Meanwhile, although Nat can be promoted, Vec cannot. You can't
index by an indexed type. Full on dependently typed languages impose
no such restriction, and in my career as a dependently typed show-off,
I've learned to include examples of two-layer indexing in my talks,
just to teach folks who've made one-layer indexing
difficult-but-possible not to expect me to fold up like a house of
cards. What's the problem? Equality. GADTs work by translating the
constraints you achieve implicitly when you give a constructor a
specific return type into explicit equational demands. Like this.
data Vec (n :: Nat) (x :: *)
= n ~ Z => VNil
| forall m. n ~ S m => VCons x (Vec m x)
In each of our two equations, both sides have kind Nat.
Now try the same translation for something indexed over vectors.
data InVec :: x -> Vec n x -> * where
Here :: InVec z (VCons z zs)
After :: InVec z ys -> InVec z (VCons y ys)
becomes
data InVec (a :: x) (as :: Vec n x)
= forall m z (zs :: Vec x m). (n ~ S m, as ~ VCons z zs) => Here
| forall m y z (ys :: Vec x m). (n ~ S m, as ~ VCons y ys) => After (InVec z ys)
and now we form equational constraints between as :: Vec n x and
VCons z zs :: Vec (S m) x where the two sides have syntactically
distinct (but provably equal) kinds. GHC core is not currently
equipped for such a concept!
What else is missing? Well, most of Haskell is missing from the type
level. The language of terms which you can promote has just variables
and non-GADT constructors, really. Once you have those, the type family machinery allows you to write type-level programs: some of
those might be quite like functions you would consider writing at the
term level (e.g., equipping Nat with addition, so you can give a
good type to append for Vec), but that's just a coincidence!
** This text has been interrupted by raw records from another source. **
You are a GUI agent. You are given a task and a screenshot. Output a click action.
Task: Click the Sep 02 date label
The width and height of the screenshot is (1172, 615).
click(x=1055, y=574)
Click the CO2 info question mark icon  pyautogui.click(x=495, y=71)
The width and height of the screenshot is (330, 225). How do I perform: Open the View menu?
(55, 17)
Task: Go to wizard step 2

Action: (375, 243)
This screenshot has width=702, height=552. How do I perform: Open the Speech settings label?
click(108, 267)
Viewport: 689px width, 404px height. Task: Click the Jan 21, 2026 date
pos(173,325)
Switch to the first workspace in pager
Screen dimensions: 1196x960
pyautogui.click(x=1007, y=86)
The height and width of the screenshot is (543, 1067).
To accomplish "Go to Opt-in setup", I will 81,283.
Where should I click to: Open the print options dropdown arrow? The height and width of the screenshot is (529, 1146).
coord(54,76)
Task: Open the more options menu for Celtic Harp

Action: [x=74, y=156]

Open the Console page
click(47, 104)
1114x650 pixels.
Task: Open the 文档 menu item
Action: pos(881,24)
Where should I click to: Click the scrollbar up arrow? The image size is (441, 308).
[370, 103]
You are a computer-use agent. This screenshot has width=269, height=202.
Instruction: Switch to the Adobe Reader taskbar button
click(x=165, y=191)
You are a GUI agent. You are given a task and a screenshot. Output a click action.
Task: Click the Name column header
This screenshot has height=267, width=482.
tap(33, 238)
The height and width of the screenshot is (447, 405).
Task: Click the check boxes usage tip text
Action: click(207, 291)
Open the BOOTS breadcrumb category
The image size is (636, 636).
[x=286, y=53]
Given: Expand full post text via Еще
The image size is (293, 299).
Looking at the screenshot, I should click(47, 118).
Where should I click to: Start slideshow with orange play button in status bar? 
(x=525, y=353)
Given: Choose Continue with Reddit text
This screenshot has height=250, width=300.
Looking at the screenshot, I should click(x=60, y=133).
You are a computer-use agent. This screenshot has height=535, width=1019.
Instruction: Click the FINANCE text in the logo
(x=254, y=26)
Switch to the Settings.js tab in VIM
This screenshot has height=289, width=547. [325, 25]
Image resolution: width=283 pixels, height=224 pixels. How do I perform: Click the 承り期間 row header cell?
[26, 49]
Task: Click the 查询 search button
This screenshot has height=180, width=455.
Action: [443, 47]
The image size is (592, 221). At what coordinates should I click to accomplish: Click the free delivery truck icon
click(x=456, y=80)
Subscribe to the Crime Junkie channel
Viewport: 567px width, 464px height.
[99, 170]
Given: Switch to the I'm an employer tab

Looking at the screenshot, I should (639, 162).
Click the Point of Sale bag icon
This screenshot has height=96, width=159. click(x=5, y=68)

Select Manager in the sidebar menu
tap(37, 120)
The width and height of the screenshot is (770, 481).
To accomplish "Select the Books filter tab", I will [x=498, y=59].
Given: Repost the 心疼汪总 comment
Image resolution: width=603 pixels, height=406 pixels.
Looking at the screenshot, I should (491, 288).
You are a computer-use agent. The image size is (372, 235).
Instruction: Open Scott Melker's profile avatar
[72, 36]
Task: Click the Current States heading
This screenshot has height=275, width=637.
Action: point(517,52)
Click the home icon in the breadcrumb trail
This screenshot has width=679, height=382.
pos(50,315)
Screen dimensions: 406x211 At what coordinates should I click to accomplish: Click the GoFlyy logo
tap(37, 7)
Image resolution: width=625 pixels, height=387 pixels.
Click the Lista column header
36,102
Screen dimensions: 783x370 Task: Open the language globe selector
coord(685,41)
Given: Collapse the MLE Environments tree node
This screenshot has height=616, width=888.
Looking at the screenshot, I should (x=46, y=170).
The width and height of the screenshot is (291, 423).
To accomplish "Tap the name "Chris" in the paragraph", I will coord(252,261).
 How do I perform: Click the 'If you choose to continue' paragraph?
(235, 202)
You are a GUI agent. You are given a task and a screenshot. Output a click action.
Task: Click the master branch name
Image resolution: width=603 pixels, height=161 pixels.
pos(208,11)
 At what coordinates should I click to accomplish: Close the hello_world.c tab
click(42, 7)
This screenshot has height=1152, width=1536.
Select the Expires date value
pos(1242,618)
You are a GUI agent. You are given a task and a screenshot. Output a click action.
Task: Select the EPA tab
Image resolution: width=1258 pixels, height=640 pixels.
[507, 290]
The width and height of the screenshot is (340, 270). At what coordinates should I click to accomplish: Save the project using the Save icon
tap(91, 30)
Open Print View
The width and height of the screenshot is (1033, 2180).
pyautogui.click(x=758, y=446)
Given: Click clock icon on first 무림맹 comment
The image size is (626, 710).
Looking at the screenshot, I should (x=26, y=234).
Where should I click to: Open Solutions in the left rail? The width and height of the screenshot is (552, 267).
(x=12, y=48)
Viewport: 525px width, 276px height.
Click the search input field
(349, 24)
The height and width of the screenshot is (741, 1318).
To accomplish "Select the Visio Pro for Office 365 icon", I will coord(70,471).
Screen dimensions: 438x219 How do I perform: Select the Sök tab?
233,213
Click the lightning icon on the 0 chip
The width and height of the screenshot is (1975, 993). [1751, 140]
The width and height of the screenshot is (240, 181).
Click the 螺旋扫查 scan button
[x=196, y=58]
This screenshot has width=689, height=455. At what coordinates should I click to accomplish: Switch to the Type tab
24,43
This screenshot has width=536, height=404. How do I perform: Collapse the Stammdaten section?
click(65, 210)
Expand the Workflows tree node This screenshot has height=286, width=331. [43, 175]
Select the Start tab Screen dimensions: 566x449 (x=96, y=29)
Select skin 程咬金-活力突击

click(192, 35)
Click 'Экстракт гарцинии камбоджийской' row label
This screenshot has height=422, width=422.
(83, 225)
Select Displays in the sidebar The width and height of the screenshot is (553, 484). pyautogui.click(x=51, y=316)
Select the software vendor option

Another thing missing, in practice, is a library which makes
use of our new abilities to index types by values. What do Functor
and Monad become in this brave new world? I'm thinking about it, but
there's a lot still to do.
Running Type-Level Programs
Haskell, like most dependently typed programming languages, has two
operational semanticses. There's the way the run-time system runs
programs (closed expressions only, after type erasure, highly
optimised) and then there's the way the typechecker runs programs
(your type families, your "type class Prolog", with open expressions). For Haskell, you don't normally mix
the two up, because the programs being executed are in different
languages. Dependently typed languages have separate run-time and
static execution models for the same language of programs, but don't
worry, the run-time model still lets you do type erasure and, indeed,
proof erasure: that's what Coq's extraction mechanism gives you;
that's at least what Edwin Brady's compiler does (although Edwin
erases unnecessarily duplicated values, as well as types and
proofs). The phase distinction may not be a distinction of syntactic category
any longer, but it's alive and well.
Dependently typed languages, being total, allow the typechecker to run
programs free from the fear of anything worse than a long wait. As
Haskell becomes more dependently typed, we face the question of what
its static execution model should be? One approach might be to
restrict static execution to total functions, which would allow us the
same freedom to run, but might force us to make distinctions (at least
for type-level code) between data and codata, so that we can tell
whether to enforce termination or productivity. But that's not the only
approach. We are free to choose a much weaker execution model which is
reluctant to run programs, at the cost of making fewer equations come
out just by computation. And in effect, that's what GHC actually
does. The typing rules for GHC core make no mention of running
programs, but only for checking evidence for equations. When
translating to the core, GHC's constraint solver tries to run your type-level programs,
generating a little silvery trail of evidence that a given expression
equals its normal form. This evidence-generation method is a little
unpredictable and inevitably incomplete: it fights shy of
scary-looking recursion, for example, and that's probably wise. One
thing we don't need to worry about is the execution of IO
computations in the typechecker: remember that the typechecker doesn't have to give
launchMissiles the same meaning that the run-time system does!
Hindley-Milner Culture
The Hindley-Milner type system achieves the truly awesome coincidence
of four distinct distinctions, with the unfortunate cultural
side-effect that many people cannot see the distinction between the
distinctions and assume the coincidence is inevitable! What am I
talking about?
terms vs types
explicitly written things vs implicitly written things
presence at run-time vs erasure before run-time
non-dependent abstraction vs dependent quantification
We're used to writing terms and leaving types to be inferred...and
then erased. We're used to quantifying over type variables with the
corresponding type abstraction and application happening silently and
statically.
You don't have to veer too far from vanilla Hindley-Milner
before these distinctions come out of alignment, and that's no bad thing. For a start, we can have more interesting types if we're willing to write them in a few
places. Meanwhile, we don't have to write type class dictionaries when
we use overloaded functions, but those dictionaries are certainly
present (or inlined) at run-time. In dependently typed languages, we
expect to erase more than just types at run-time, but (as with type
classes) that some implicitly inferred values will not be
erased. E.g., vReplicate's numeric argument is often inferable from the type of the desired vector, but we still need to know it at run-time.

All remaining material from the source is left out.